Exercise brief:
Can you give back the DC Mythbusting post, starting with "The answer is" and going on through "us about DC.", substituting "United States Census" for "US Census"?

Quoted text:
____

DC Mythbusting: No One is From DC

Photo courtesy of
‘moving boxes’
courtesy of ‘ilya’

Welcome to another edition of DC Mythbusting.  This week we’ll tackle the myth that no one is really from DC.  The District has a reputation as a transient city, with young go-getters coming here after college, putting in a few years on the Hill, then moving on to bigger and better things.  But is DC really more transient than other similar cities?  Is no one really from DC?

The answer is no, but there’s a bit of a qualifier to that.  The best resource to answer this question would be the US Census, which asks a question about where you lived 5 years ago compared to where you live now.  But the 2000 Census is seriously outdated (especially since the demographic makeup of the District has changed significantly since then), and the 2010 Census hasn’t started yet.  So the next best resource is the annual American Community Survey, which asks two questions that help us answer this question: where was your residence one year ago?  and which state were you born in? After the break, see what the American Community Survey tells us about DC.

Data from the American Community Survey, Selected Social Characteristics in the United States: 2006

Data from the American Community Survey, Selected Social Characteristics in the United States: 2006

First, the question of where a person lived a year ago.  While this is not a perfect measure of how many DC residents are not from here, if the myth is true that no one is really from here, we would expect to see a higher percentage of residents that lived elsewhere last year.  But take a look at the graph above: while Washington and Boston are both on the lower side of the selected cities, DC certainly doesn’t look like an outlier.  Washington, Boston, and San Francisco were all within three percentage points of one another.  So this would mean that a somewhat typical number of DC residents lived here a year ago– not what we’d expect to see if this were a city with a higher-than-average percentage of residents from somewhere else.  As a side note, the average national rate of people living in the same house or city/county in the past year is somewhere around 93%, but we can generally expect city residents to move more frequently because of a higher level of renters (rather than homeowners) and younger median populations in general.

____

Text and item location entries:
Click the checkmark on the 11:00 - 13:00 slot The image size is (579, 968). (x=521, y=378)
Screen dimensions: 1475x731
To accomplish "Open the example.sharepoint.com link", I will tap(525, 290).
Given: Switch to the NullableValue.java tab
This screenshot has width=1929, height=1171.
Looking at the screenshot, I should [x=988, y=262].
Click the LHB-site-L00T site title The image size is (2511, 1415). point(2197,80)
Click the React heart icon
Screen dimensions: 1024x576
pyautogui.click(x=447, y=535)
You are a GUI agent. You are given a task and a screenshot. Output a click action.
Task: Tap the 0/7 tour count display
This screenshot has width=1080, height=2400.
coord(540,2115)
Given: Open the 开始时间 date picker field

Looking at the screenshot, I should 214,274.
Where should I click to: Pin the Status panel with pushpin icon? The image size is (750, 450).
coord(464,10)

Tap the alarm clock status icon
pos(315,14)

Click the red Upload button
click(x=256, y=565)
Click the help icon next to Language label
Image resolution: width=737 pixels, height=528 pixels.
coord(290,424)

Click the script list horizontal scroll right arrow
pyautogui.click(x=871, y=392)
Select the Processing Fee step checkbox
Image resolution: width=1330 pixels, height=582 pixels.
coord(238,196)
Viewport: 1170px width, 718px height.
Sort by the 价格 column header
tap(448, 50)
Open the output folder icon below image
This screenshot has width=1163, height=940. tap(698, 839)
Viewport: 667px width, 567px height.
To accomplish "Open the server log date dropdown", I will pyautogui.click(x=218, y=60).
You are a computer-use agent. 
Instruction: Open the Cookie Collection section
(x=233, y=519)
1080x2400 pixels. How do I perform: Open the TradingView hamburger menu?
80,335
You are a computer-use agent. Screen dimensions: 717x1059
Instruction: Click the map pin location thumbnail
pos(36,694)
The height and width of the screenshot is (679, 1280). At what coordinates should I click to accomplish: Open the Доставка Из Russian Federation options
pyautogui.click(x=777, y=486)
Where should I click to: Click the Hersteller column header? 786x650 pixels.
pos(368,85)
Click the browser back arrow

____

Task result:
The answer is no, but there’s a bit of a qualifier to that.  The best resource to answer this question would be the United States Census, which asks a question about where you lived 5 years ago compared to where you live now.  But the 2000 Census is seriously outdated (especially since the demographic makeup of the District has changed significantly since then), and the 2010 Census hasn’t started yet.  So the next best resource is the annual American Community Survey, which asks two questions that help us answer this question: where was your residence one year ago?  and which state were you born in? After the break, see what the American Community Survey tells us about DC.